By AHMED AL-HAJ
SANAA, Yemen – Almost two months of unrest in Yemen has more than doubled the price of some basic foodstuffs and cooking gas while the value of the rial has plummeted, deepening the strain in what was already the Arab world’s poorest nation.
The economic woes mirror those that surfaced in other Arab countries that either already underwent similar uprisings, or are still grappling with the mass protests. But they carry a particular weight in Yemen, where concerns are mounting that President Ali Abdullah Saleh’s already shaky grip on power is working to the advantage of militant groups like Al-Qaida in the Arabian Peninsula.
Anger about the price increases and shortage of cooking gas have been building for weeks, with protests surfacing in major cities, including the capital, and hundreds of people blocking main roads with empty gas cylinders. Meanwhile, unemployment, pegged at 49 percent in 2010, according to economists, is getting worse as business tapers off and the devaluation in the rial has hammered the construction sector.

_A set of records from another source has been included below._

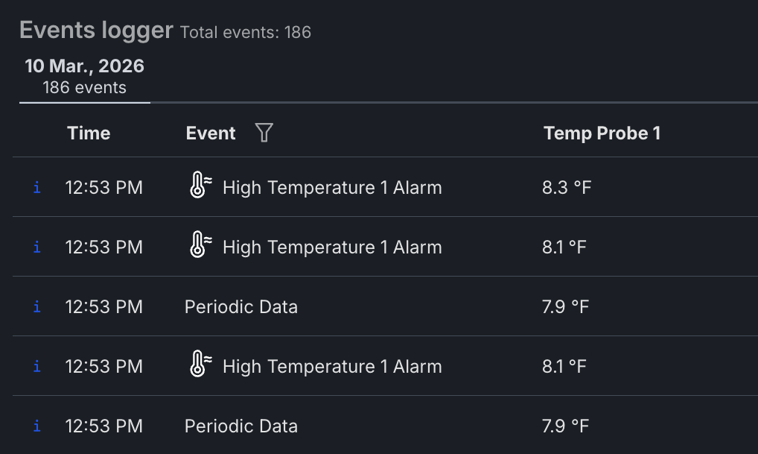The image size is (758, 454).
Task: Click the Temp Probe 1 column header
Action: [602, 132]
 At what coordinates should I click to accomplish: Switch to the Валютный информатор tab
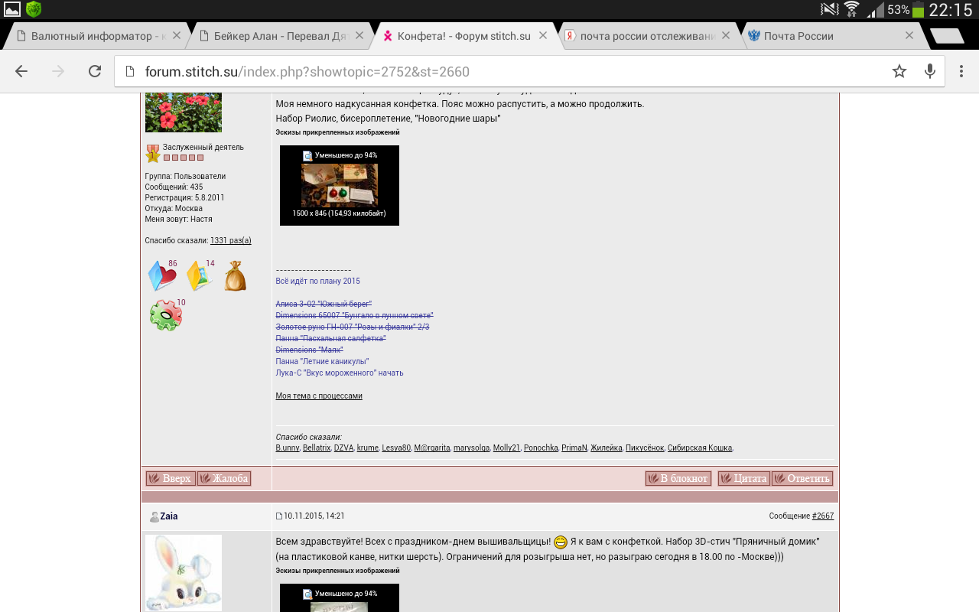pos(92,36)
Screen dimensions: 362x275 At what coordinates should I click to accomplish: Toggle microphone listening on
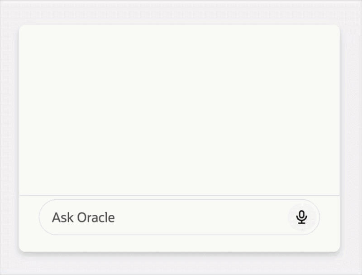coord(302,217)
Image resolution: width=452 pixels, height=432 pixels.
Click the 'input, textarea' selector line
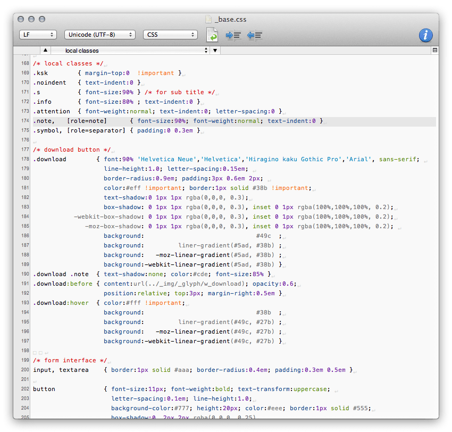point(60,370)
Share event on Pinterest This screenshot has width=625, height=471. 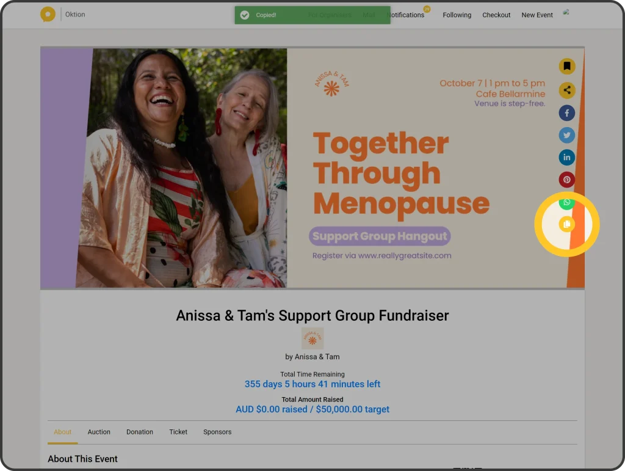pos(567,180)
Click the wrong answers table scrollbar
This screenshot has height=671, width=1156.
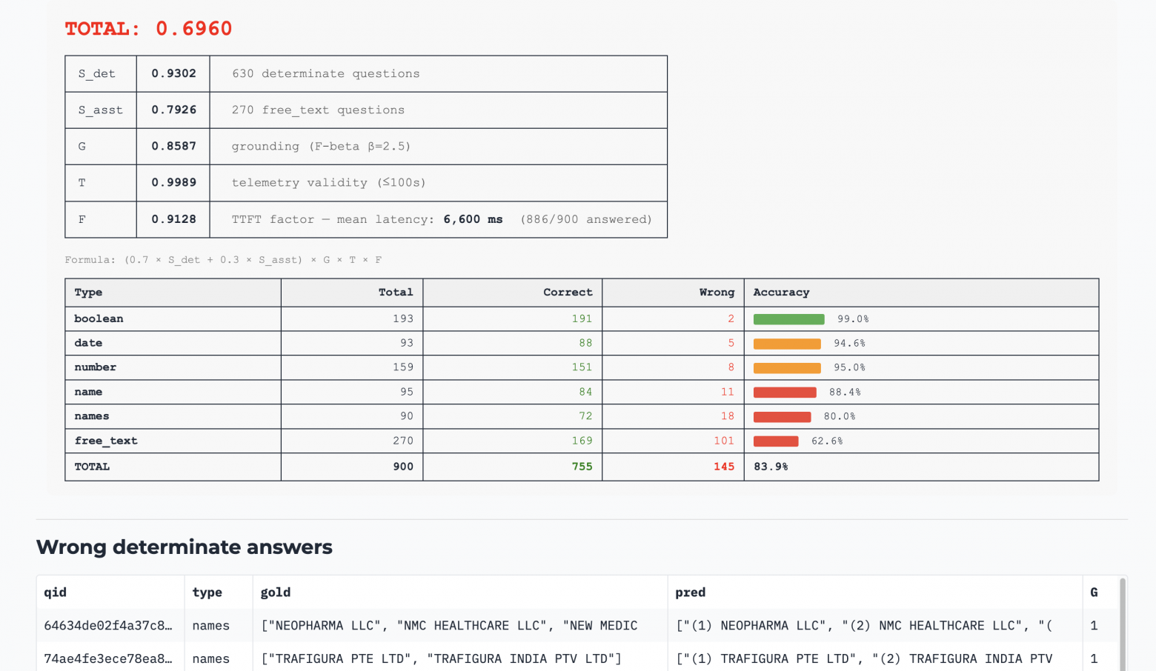[1123, 624]
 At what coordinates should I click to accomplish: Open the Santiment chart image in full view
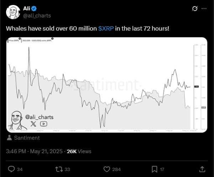(x=107, y=85)
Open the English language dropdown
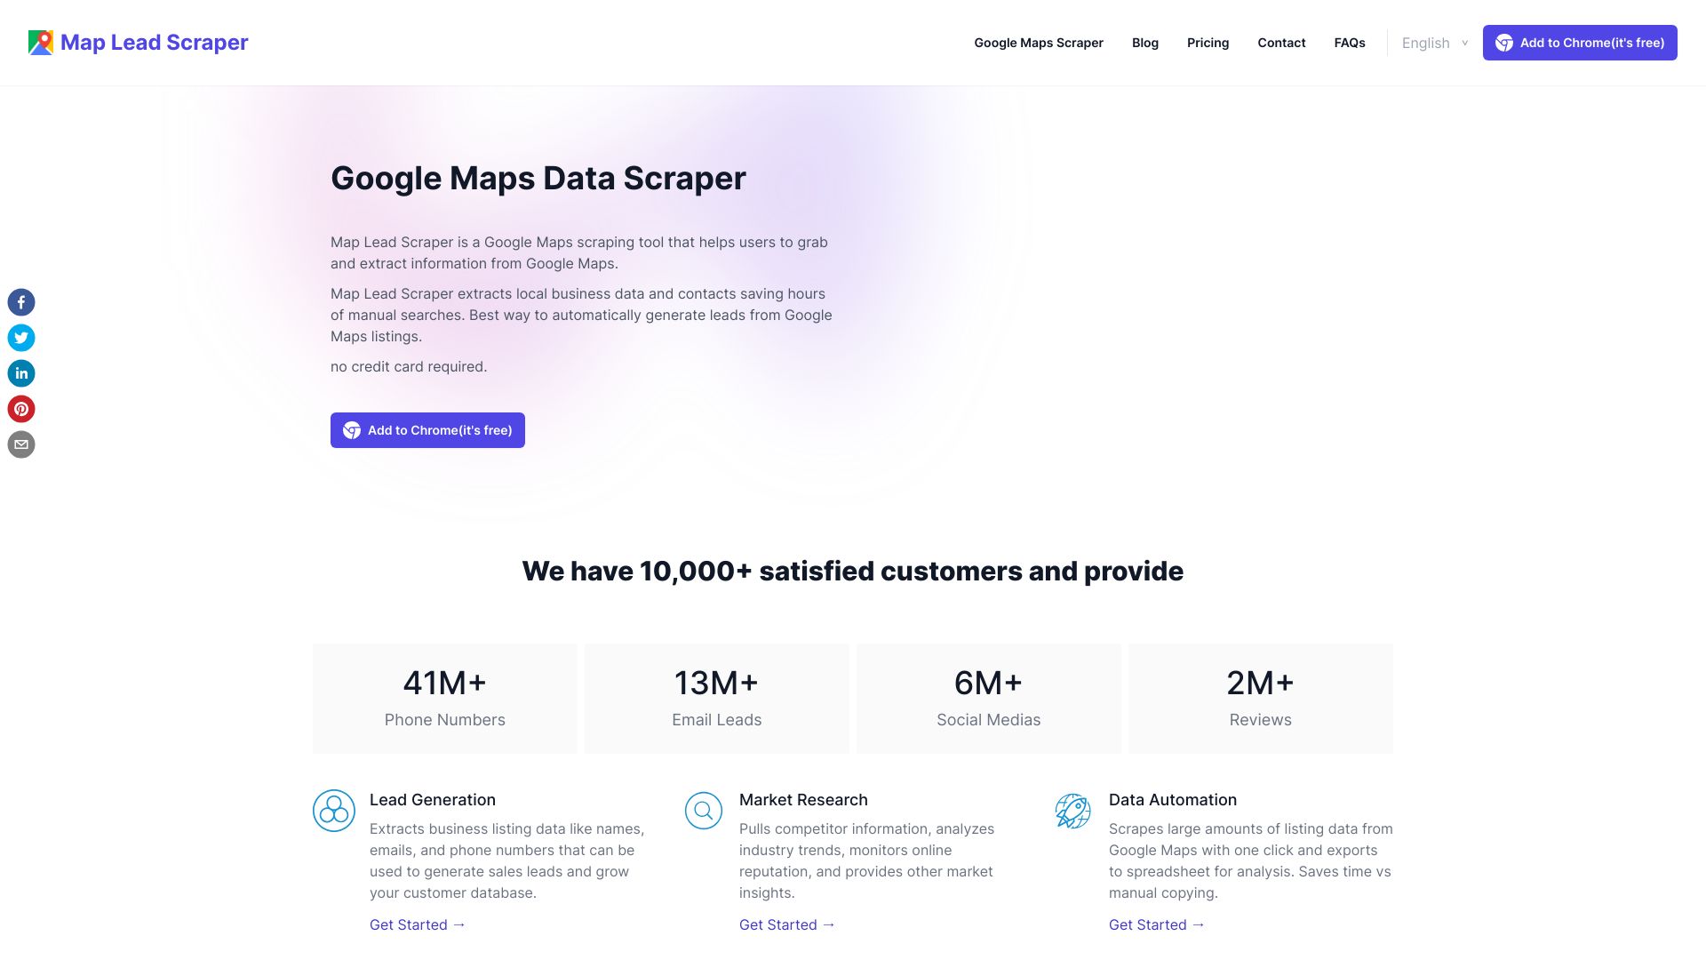This screenshot has width=1706, height=960. pos(1431,42)
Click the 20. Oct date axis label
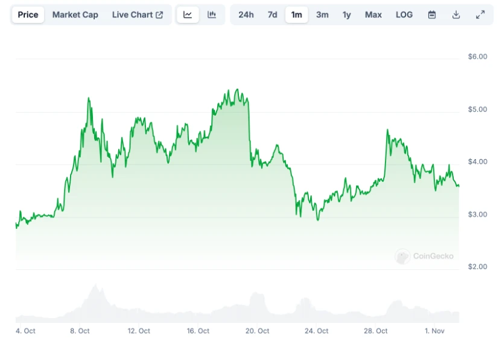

“There is no chance for work,” said Abdullah al-Matari, a 55-year-old construction worker and father of eight who was one of hundreds of other day laborers waiting for a job at a downtown Sanaa market.
Unlike most of the other countries that share the peninsula, Yemen’s story is one of being the impoverished sibling. It has almost none of the oil wealth that its northern neighbor, Saudi Arabia, enjoys and it has been largely overlooked by the Gulf nations in their bid – through an infusion of cash – to stem the unrest building up in the region.
While Saudi Arabia, the United Arabia Emirates, Kuwait and Qatar pledged $20 billion in aid Bahrain and Oman, their more impoverished fellow Gulf Cooperation Council sister states, Yemen has found no such benefactor.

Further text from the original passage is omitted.